In fact, the researchers found that the tissue of two-year-old mice given the NAD-producing compound for just one week resembled that of six-month-old mice. They said that this is comparable to a 60-year-old human converting to a 20-year-old in these specific areas. As Dr Nigel Turner, an ARC Future Fellow from UNSW’s Department of Pharmacology and co-author of the team’s research paper, said:
It was shocking how quickly it happened. If the compound is administered early enough in the aging process, in just a week, the muscles of the older mice were indistinguishable from the younger animals.
The technique has implications for treating cancer, type 2 diabetes, muscle wasting, inflammatory and mitochondrial diseases as well as anti-aging. Sinclair and his team are now looking at the longer-term outcomes of the NAD-producing compound in mice and how it affects them as a whole. And with the researchers hoping to begin human clinical trials in 2014, some major medical breakthroughs could be just around the corner.

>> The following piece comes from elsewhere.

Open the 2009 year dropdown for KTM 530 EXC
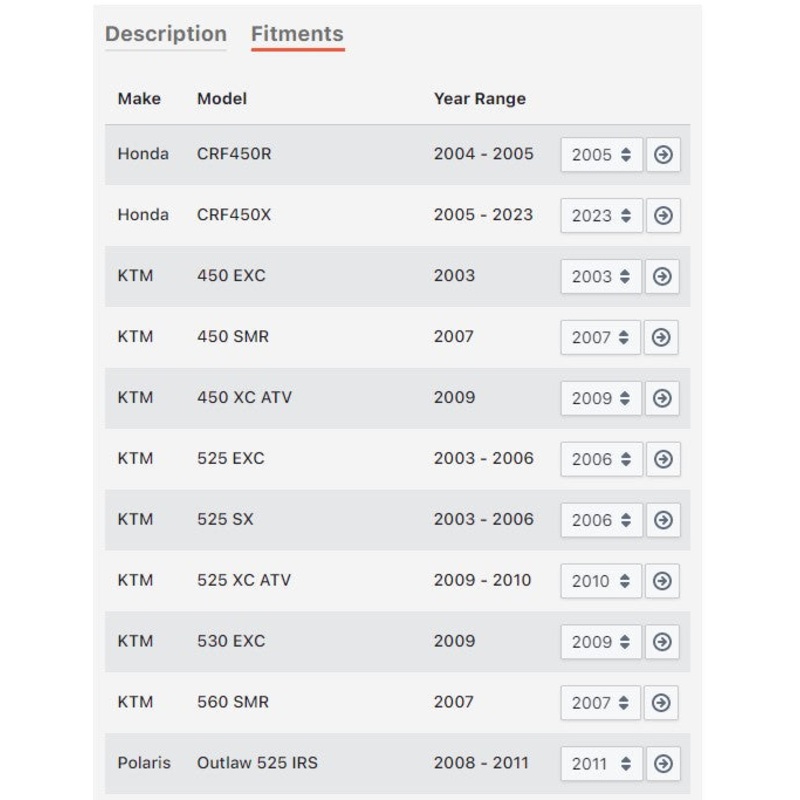This screenshot has width=800, height=800. point(601,642)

In another interesting medical story, back in mid-December, a 75 year-old man in Paris became the recipient of the world’s first Carmat bioprosthetic artificial heart. Now technically, artificial hearts have been in use since the 1980’s. But what sets this particular heart apart, according to its inventor – cardiac surgeon Alain Carpentier – is the Carmat is the first artificial heart to be self-regulating.

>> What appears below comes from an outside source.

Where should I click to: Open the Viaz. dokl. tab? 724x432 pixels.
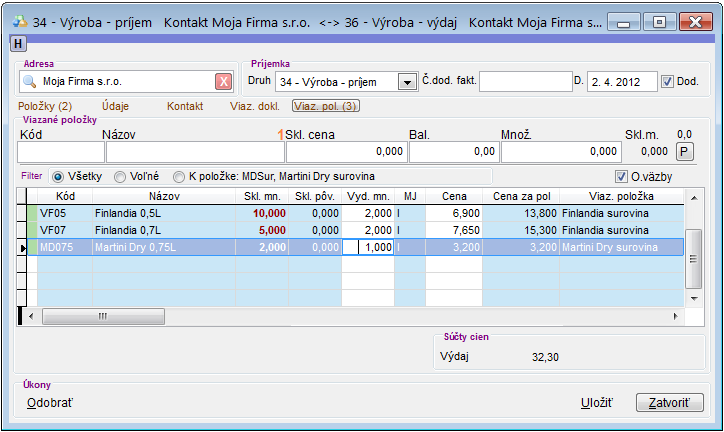(254, 105)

In this case, self-regulating refers to the Carmat’s ability to speed or slow its flow rate based on the patient’s physiological needs. For example, if they’re performing a vigorous physical activity, the heart will respond by beating faster. This is made possible via “multiple miniature embedded sensors” and proprietary algorithms running on its integrated microprocessor. Power comes from an external lithium-ion battery pack worn by the patient, and a fuel cell is in the works.
Most other artificial hearts beat at a constant unchanging rate, which means that patients either have to avoid too much activity, or risk becoming exhausted quickly. In the course of its human trials, it will be judged based on its ability to keep patients with heart failure alive for a month, but the final version is being designed to operate for five years.

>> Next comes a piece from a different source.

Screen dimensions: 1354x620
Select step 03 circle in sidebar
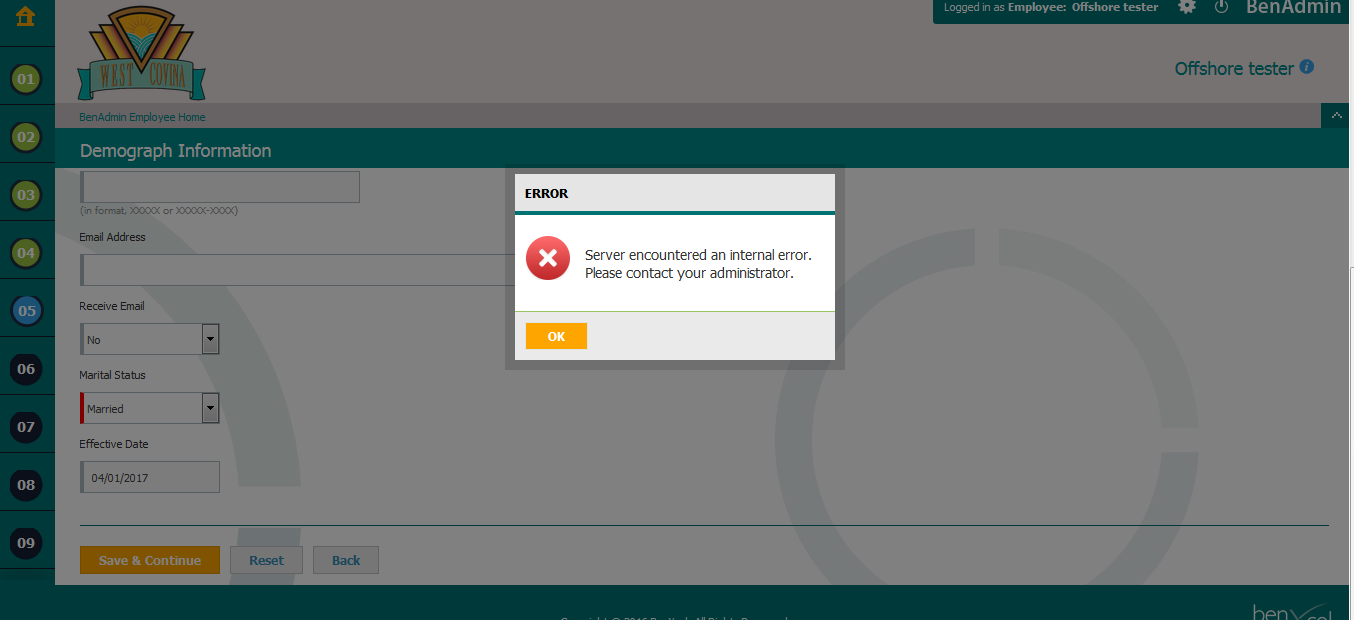(26, 195)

The current lone recipient is reported to be recuperating in intensive care at Paris’ Georges Pompidou European Hospital, where he is awake and carrying on conversations. “We are delighted with this first implant, although it is premature to draw conclusions given that a single implant has been performed and that we are in the early postoperative phase,” says Carmat CEO Marcello Conviti.
According to a Reuters report, although the Carmat is similar in size to a natural adult human heart, it’s is somewhat larger and almost three times as heavy – weighing in at approximately 900 grams (2 lb). It should therefore fit inside 86 percent of men, but only 20 percent of women. That said, the company has stated that a smaller model could be made in time.
In the meantime, it’s still a matter of making sure the self-regulating bioprosthetic actually works and prolongs the life of patients who are in the final stages of heart failure. Assuming the trials go well, the Carmat is expected to be available within the European Union by early 2015, priced at between 140,000 and 180,000 euros, which works out to $190,000 – $250,000 US.
See what I mean? From anti-aging to artificial organs, the war on death proceeds apace. Some will naturally wonder if that’s a war meant to be fought, or an inevitably worth mitigating. Good questions, and one’s which we can expect to address at length as the 21st century progresses…